Curious how hard it will be to convert my library of their 5e products. I have a ton of their books and PDFs; would love to not need new books.

----------


## Scots Dragon

And the website crashed because of the attention.

----------


## Atranen

Very happy to see this, I'll be trying the system whenever it launches.

----------


## Psyren

It's likely going to be quite a while as they not only have to craft the license, but design and playtest the associated system. Hopefully a number of larger creators join in so we don't end up fragmenting the base.

----------


## Anonymouswizard

> It's likely going to be quite a while as they not only have to craft the license, but design and playtest the associated system. Hopefully a number of larger creators join in so we don't end up fragmenting the base.


Yeah, I wouldn't expect it to come out before Onyx Path's new d20like system, which they have been working on for a while (I think they're just neatening things up before the Pugmire 2e Kickstarter). It is however likely to me more open than Onyx20.

What's going to be interesting is seeing if any big third party d20 publishers jump to an existing Creative Commons system.

----------


## Brookshw

Kinda feel like I should pick up something from KP as additional support for them. Anyone care to share an opinion on ToB 3?

----------


## animorte

> Kinda feel like I should pick up something from KP as additional support for them.


Agreed. I've already been looking into their product.

----------


## Imbalance

They've done it:

https://paizo.com/community/blog/v5748dyo6si7v

If that's not working, Enworld is where I saw the link:

https://www.enworld.org/threads/paiz...he-ogl.694404/

----------


## Brookshw

> Agreed. I've already been looking into their product.


I love most of their stuff, even the stuff I'd 'meh' on, I'd still rank a solid B+.

----------


## PhoenixPhyre

> I love most of their stuff, even the stuff I'd 'meh' on, I'd still rank a solid B+.


Yeah.
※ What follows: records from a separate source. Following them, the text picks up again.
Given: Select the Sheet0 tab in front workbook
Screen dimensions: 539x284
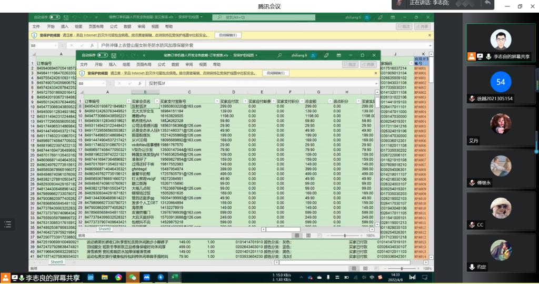Looking at the screenshot, I should point(105,229).
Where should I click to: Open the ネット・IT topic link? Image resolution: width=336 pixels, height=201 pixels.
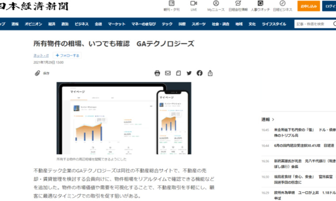tap(41, 56)
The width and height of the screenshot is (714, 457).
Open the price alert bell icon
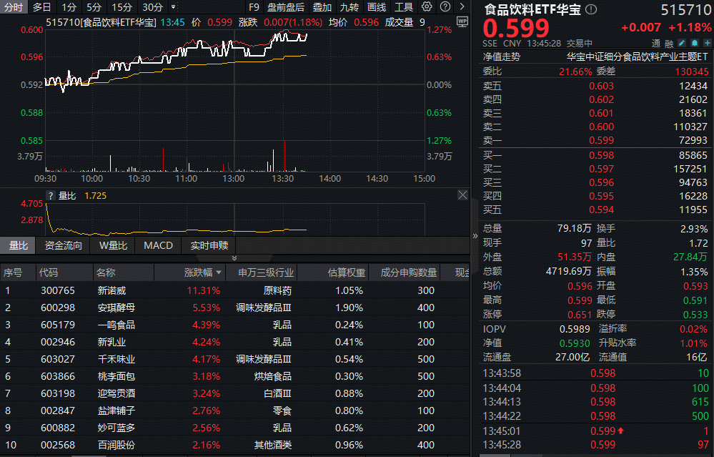pos(695,43)
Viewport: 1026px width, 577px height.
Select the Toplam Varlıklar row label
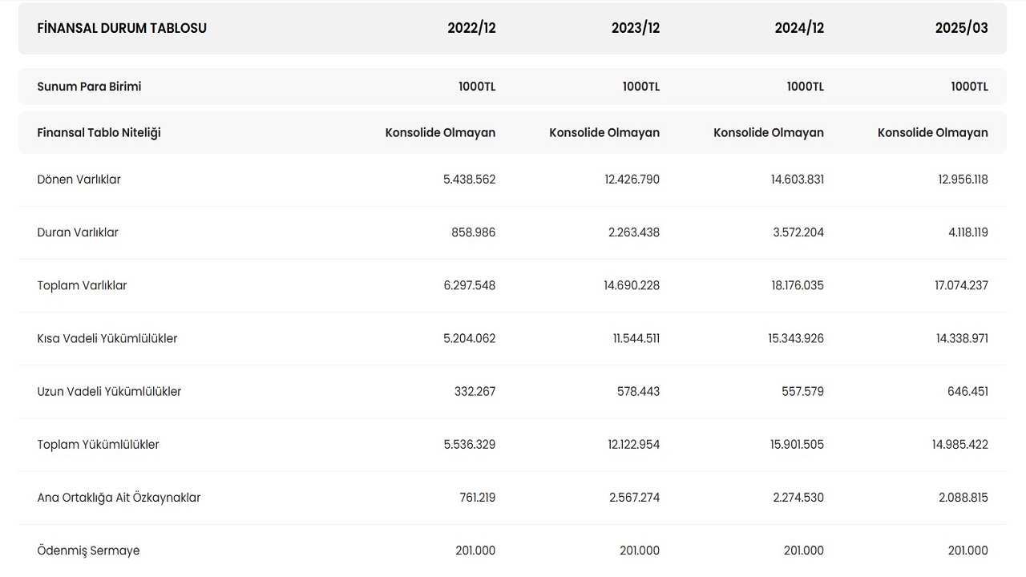click(x=82, y=285)
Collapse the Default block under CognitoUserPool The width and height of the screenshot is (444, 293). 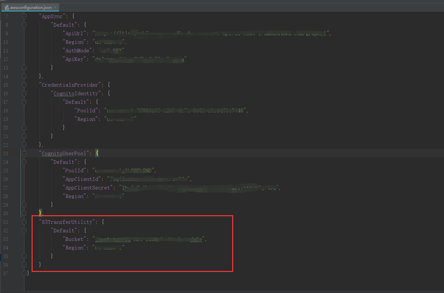tap(24, 162)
Their sense of balance and fiddliness isn't identical to mine, but if I look at the system specific 3pp stuff I've bought... Theirs has been the largest share.

----------


## KorvinStarmast

There web site is still not responding, unfortunately, to the link in the OP.
Edit, nvm, on the third try it is open.

----------


## Palanan

> Originally Posted by *Brookshw*
> _Kinda feel like I should pick up something from KP as additional support for them._


Agreed.  Can anyone recommend some of their top titles?  Ideally something a harried GM could use?

----------


## Brookshw

> Agreed.  Can anyone recommend some of their top titles?  Ideally something a harried GM could use?
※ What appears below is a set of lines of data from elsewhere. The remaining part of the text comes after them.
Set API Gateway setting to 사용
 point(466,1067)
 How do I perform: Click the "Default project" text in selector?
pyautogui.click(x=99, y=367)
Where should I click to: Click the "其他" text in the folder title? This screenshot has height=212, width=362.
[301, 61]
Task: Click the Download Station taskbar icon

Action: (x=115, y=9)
Depends what you're looking for.

The Worldbook is great, just about every paragraph is dripping with adventure hooks, I was very impressed (I emailed them to ask when it was being republished at one point when it was out of stock, and mentioned how impressed with their creativity I was, Wolfgang Baur wrote back personally to say thank you for the compliment, it endeared them to me a lot).

Their monster books are great, I prefer the Tome of Beast books over Creature Codex, but Creature Codex is still solid. The monsters tend to be a lot more interesting than anything I've seen from WoTC in a long time. 

Court of the Shadow Fey is a mini-campaign, Dan Dillion was a primary author on it, and I think he does great work (WoTC poached him, not sure if he's still there), I did have to do a bit of modification to make it work for my group, it's intended to be pretty roleplay/intrigue heavy and to stretch some time, but I didn't think it was that hard to switch things to suit my campaign structure and table's playstyles.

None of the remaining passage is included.